Many people in Washington have prescribed to a "bigger is better" lifestyle. People want big houses, big yards, big meals and big cars. This has led to the creation of very large passenger vehicles called sport utility vehicles, or SUVs. Despite their popularity, these vehicles are not safer than traditional passenger cars. This can be seen in a recent case highlighted on this blog. In that case, a Seattle man and his small child were hit by an SUV as the car's driver tried to parallel park the large vehicle. In this auto-pedestrian accident, the man was injured and sent to a local hospital.

There are many dangers associated with SUVs. One serious danger are blind spots. Unlike many smaller passenger vehicles, SUVs have very large blind spots due to their enormous size and their design -- including shorter rear windows and higher rear decks.
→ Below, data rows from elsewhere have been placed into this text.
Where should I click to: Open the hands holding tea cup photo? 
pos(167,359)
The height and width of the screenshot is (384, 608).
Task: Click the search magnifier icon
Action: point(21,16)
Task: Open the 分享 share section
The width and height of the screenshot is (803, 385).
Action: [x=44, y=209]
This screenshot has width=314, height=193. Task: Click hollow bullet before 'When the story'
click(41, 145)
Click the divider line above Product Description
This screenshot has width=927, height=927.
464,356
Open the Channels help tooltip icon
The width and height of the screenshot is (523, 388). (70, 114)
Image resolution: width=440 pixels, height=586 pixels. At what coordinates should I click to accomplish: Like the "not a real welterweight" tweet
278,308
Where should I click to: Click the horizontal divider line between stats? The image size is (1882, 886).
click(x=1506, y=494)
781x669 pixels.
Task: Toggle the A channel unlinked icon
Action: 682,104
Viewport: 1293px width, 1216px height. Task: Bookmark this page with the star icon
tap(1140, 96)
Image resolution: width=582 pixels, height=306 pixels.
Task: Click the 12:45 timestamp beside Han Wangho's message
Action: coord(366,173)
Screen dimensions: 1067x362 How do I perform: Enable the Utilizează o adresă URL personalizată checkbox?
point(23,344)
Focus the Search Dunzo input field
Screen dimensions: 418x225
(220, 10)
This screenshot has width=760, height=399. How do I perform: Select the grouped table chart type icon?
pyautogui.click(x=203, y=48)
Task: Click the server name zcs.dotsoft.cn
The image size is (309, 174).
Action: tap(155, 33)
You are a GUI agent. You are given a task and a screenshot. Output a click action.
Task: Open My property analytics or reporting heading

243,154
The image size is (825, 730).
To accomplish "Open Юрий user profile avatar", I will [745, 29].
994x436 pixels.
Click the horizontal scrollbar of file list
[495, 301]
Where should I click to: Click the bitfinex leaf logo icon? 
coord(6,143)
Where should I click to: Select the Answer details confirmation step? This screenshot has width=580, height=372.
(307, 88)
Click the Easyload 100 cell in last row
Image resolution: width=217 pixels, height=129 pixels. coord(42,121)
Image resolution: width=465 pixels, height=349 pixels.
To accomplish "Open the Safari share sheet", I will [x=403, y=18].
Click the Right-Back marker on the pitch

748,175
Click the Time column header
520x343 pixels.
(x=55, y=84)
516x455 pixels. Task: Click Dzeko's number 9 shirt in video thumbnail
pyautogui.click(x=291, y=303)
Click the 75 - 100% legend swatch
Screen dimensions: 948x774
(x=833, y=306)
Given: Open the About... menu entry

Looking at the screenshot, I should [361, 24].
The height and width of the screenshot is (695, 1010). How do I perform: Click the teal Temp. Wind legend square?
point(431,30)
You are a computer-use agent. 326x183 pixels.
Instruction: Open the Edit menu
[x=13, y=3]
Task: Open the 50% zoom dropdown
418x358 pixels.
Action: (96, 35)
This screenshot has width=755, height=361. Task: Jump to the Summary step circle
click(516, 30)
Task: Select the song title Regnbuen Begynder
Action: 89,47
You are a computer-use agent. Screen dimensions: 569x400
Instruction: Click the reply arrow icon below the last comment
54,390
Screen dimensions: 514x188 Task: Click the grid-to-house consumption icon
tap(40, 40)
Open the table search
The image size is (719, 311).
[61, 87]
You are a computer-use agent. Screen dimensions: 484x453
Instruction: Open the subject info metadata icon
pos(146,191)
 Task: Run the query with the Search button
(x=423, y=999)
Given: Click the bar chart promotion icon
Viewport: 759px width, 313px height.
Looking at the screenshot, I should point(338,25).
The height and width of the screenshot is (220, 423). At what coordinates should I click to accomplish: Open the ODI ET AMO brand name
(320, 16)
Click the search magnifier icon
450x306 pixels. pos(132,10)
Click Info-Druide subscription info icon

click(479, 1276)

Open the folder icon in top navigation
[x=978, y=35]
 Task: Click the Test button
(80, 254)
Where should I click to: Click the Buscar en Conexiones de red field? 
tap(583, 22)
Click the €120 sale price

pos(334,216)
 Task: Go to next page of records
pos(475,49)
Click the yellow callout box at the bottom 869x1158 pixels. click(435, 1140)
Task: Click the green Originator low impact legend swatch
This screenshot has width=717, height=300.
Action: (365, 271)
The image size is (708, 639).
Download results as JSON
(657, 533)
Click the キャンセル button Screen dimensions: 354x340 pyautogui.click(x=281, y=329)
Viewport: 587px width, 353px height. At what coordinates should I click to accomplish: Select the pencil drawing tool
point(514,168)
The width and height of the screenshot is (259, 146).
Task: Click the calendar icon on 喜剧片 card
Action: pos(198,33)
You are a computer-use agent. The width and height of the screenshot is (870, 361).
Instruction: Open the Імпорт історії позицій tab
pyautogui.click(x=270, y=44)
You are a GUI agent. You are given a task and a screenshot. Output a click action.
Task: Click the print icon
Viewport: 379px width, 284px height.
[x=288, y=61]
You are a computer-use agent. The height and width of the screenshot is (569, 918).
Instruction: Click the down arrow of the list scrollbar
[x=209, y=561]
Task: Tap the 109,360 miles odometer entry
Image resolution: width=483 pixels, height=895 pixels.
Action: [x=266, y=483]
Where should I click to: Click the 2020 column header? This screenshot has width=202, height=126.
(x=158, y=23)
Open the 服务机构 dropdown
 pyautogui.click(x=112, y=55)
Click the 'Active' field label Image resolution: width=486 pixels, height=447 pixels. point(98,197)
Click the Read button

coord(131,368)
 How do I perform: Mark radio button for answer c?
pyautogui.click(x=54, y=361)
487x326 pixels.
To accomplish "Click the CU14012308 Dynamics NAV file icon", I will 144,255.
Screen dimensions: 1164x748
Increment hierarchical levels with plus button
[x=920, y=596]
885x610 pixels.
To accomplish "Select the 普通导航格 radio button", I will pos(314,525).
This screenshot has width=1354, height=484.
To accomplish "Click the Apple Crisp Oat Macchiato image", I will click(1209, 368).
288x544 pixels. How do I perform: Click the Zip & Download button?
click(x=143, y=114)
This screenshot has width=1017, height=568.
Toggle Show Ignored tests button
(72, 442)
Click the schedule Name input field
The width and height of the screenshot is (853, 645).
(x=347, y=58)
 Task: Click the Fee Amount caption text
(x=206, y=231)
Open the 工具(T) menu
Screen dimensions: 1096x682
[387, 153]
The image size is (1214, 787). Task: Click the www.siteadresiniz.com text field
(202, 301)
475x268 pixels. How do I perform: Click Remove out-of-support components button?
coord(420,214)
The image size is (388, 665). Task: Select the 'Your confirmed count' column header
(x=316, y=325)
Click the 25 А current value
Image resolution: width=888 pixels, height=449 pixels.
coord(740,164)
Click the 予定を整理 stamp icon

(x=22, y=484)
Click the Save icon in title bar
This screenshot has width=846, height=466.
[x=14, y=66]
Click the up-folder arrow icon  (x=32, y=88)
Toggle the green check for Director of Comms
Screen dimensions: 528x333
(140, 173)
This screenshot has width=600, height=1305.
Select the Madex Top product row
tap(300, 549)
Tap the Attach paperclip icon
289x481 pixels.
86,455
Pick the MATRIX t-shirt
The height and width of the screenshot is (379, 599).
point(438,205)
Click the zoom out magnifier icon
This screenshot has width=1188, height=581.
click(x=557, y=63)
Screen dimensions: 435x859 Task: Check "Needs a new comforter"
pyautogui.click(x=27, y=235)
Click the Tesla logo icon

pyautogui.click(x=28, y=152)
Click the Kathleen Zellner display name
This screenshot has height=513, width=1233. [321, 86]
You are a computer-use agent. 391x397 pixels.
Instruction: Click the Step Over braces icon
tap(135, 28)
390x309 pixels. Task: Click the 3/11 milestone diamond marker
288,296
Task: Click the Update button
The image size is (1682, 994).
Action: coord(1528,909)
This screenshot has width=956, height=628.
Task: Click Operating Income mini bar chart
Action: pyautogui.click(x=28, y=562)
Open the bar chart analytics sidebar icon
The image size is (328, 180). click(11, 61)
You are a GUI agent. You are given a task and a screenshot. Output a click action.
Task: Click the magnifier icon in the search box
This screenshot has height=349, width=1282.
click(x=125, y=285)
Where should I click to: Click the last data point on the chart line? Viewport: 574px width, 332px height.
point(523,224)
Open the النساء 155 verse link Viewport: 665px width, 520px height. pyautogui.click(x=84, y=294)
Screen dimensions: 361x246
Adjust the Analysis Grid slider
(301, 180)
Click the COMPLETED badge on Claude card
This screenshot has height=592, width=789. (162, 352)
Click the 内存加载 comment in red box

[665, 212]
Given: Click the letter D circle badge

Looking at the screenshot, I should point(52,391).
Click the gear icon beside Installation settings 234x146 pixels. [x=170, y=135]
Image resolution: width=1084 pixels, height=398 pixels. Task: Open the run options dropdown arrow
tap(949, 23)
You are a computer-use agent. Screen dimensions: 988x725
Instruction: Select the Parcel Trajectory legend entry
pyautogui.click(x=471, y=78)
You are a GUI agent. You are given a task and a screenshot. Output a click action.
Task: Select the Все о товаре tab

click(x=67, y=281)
Blind spots are areas of the vehicle where it is impossible for the driver to see small objects and obstacles. In many cases, this object is a young child standing behind an SUV or car.

According to some studies, up to 18,000 people suffer serious injuries each year in back-over crashes related to blind spots, and around 300 people are killed. In 70 percent of cases, the victims of these auto-pedestrian accidents are children hit by relatives.

With such a high risk, people need to understand how dangerous their blind spots really are. In a small car, the average driver has about a 12 foot long blind spot for a small object -- a 28 inch high cone, for example. However, in a small SUV that blind spot increases to 13 feet and up to 19 feet in a large SUV. Minivans have around a 15 foot long blind spot in these cases. If the driver is shorter, the blind spot can increase.

People should be aware of the blind spots associated with their vehicle and take caution to avoid an accident. If someone is careless and causes an auto-pedestrian accident, then the victims may want to speak with an attorney to protect their legal rights.